[Supplied data Boundary: Start]

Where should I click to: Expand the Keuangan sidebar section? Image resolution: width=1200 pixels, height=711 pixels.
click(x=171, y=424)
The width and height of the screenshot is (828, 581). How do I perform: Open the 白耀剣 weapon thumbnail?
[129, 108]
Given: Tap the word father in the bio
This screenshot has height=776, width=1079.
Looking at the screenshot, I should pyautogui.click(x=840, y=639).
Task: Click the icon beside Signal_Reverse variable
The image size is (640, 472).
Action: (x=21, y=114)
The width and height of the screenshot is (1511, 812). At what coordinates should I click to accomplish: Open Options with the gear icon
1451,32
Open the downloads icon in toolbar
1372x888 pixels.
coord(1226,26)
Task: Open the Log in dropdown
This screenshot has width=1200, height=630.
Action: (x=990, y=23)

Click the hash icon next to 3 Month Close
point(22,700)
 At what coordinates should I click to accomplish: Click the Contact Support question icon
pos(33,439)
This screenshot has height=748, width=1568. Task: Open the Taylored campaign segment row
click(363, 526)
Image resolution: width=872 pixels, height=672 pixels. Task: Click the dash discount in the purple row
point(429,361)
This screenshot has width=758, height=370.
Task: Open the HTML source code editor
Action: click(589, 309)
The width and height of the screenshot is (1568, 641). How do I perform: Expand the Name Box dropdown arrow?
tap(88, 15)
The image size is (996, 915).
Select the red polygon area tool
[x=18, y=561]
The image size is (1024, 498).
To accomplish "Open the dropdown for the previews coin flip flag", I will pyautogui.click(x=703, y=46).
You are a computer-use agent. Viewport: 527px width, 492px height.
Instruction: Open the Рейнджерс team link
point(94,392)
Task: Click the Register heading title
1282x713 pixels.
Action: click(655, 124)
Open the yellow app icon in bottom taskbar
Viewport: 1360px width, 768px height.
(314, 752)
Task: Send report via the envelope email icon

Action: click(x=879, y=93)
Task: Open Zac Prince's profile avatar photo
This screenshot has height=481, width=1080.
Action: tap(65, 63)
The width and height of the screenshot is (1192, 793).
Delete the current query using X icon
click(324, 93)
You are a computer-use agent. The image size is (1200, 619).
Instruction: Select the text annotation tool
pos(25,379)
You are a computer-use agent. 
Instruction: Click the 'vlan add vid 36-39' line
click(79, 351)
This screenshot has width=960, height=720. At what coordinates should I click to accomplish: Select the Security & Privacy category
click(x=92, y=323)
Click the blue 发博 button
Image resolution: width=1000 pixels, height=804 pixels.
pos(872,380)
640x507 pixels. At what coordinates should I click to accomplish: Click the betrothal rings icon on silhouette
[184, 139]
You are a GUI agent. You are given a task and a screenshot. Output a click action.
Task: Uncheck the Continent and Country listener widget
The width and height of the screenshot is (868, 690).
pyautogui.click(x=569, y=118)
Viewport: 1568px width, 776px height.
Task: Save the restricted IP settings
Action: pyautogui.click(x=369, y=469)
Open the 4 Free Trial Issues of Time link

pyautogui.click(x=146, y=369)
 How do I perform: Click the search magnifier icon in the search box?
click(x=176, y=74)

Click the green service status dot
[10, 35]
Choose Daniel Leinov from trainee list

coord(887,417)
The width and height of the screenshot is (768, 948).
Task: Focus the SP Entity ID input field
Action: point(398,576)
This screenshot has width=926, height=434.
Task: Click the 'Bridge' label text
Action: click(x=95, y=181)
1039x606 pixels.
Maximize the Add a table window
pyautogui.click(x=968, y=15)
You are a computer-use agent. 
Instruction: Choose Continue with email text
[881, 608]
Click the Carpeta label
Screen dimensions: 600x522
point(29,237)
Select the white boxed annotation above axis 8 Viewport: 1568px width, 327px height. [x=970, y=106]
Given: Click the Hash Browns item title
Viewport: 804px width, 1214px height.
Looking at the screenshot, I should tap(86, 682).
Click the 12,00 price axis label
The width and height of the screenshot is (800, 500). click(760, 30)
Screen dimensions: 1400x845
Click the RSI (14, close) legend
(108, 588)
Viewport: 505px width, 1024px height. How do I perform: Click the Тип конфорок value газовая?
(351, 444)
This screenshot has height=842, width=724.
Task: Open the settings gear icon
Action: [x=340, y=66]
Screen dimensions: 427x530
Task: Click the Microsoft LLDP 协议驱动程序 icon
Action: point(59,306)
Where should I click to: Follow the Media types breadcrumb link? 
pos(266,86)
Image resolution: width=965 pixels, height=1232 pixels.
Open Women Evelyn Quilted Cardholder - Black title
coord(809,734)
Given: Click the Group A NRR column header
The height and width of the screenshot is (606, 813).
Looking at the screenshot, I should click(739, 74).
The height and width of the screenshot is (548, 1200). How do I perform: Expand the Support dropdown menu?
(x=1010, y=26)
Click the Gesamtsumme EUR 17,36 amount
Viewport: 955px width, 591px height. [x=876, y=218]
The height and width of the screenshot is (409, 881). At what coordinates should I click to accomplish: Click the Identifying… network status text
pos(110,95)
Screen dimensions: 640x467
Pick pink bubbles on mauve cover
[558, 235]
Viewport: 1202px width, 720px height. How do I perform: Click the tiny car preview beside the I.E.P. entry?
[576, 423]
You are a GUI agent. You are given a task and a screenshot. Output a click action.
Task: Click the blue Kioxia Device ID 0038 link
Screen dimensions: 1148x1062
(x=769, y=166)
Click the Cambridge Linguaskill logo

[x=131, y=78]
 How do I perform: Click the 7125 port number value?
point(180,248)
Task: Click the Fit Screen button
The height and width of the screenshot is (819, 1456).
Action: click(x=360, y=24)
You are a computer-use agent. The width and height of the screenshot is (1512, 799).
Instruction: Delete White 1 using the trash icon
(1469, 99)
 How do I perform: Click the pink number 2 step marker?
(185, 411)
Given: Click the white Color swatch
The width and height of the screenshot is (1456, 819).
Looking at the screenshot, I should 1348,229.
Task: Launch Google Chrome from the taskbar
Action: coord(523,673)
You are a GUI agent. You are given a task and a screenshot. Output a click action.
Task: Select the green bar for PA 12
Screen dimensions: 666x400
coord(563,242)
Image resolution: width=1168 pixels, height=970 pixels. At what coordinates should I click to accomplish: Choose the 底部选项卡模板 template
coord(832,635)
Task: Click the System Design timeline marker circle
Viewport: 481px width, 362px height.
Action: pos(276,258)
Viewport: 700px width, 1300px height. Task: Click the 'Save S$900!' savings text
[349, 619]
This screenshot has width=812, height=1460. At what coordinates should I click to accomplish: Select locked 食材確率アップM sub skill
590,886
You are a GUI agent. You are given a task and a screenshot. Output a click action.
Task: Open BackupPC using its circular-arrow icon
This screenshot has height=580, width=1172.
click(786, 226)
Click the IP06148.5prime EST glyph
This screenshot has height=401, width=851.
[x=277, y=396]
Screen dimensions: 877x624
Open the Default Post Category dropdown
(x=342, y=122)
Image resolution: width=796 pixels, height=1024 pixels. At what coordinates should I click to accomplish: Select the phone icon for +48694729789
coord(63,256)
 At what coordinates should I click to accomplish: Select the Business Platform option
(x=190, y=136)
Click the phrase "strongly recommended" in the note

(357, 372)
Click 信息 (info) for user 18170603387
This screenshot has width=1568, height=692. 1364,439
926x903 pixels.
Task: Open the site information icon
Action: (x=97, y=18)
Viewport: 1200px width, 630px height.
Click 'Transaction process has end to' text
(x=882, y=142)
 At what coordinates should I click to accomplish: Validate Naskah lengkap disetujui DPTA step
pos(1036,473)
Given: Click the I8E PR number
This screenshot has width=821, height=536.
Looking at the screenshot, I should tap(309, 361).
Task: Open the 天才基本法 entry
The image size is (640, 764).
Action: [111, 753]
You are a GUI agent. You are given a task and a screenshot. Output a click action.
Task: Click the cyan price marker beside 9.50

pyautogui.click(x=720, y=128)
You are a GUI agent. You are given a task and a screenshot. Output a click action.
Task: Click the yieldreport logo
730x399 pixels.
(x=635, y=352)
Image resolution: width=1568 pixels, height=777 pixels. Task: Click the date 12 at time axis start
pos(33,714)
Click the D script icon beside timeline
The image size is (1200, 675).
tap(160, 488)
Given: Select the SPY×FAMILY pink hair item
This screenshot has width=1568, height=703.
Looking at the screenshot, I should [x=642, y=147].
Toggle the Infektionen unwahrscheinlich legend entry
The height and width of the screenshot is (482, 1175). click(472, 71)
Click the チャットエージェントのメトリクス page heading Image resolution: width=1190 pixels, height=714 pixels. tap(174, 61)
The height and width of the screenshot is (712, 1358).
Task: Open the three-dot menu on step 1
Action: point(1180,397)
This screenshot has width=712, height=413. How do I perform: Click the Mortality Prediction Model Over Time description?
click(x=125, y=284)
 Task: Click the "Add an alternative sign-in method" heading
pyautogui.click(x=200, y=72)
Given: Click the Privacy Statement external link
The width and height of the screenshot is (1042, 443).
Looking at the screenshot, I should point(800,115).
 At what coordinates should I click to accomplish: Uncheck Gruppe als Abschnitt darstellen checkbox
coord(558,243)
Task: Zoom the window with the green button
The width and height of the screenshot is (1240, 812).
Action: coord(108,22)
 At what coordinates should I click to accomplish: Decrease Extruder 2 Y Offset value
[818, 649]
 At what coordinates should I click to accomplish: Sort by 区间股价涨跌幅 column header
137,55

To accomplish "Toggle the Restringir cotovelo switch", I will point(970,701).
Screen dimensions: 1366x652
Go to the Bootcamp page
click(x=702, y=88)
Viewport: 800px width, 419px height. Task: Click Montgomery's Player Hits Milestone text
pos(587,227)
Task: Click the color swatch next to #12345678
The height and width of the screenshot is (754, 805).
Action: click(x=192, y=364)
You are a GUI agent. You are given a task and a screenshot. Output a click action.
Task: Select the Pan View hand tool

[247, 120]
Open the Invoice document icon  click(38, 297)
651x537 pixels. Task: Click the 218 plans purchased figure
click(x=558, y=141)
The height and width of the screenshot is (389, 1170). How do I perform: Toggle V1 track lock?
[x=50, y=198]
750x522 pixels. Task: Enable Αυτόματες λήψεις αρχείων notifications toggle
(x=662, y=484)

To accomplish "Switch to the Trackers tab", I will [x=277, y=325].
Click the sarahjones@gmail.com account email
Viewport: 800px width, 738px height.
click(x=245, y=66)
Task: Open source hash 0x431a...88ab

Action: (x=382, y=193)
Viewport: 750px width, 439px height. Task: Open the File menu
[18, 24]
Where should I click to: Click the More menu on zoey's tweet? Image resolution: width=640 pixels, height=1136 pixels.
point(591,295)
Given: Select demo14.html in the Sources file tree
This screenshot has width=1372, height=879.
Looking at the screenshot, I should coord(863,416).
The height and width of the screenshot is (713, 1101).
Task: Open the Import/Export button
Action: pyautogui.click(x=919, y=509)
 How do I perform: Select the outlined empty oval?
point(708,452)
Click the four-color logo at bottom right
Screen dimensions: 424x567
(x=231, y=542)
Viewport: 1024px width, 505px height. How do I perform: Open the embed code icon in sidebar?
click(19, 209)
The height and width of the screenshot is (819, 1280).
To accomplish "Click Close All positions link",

[Supplied data Boundary: End]

- _Problem to solve_: Copy, without any change, the lines above from the one containing "Click the four-color logo at bottom right" to the end, both ends included. Add nothing else.

- _Answer_:
Click the four-color logo at bottom right
Screen dimensions: 424x567
(x=231, y=542)
Viewport: 1024px width, 505px height. How do I perform: Open the embed code icon in sidebar?
click(19, 209)
The height and width of the screenshot is (819, 1280).
To accomplish "Click Close All positions link",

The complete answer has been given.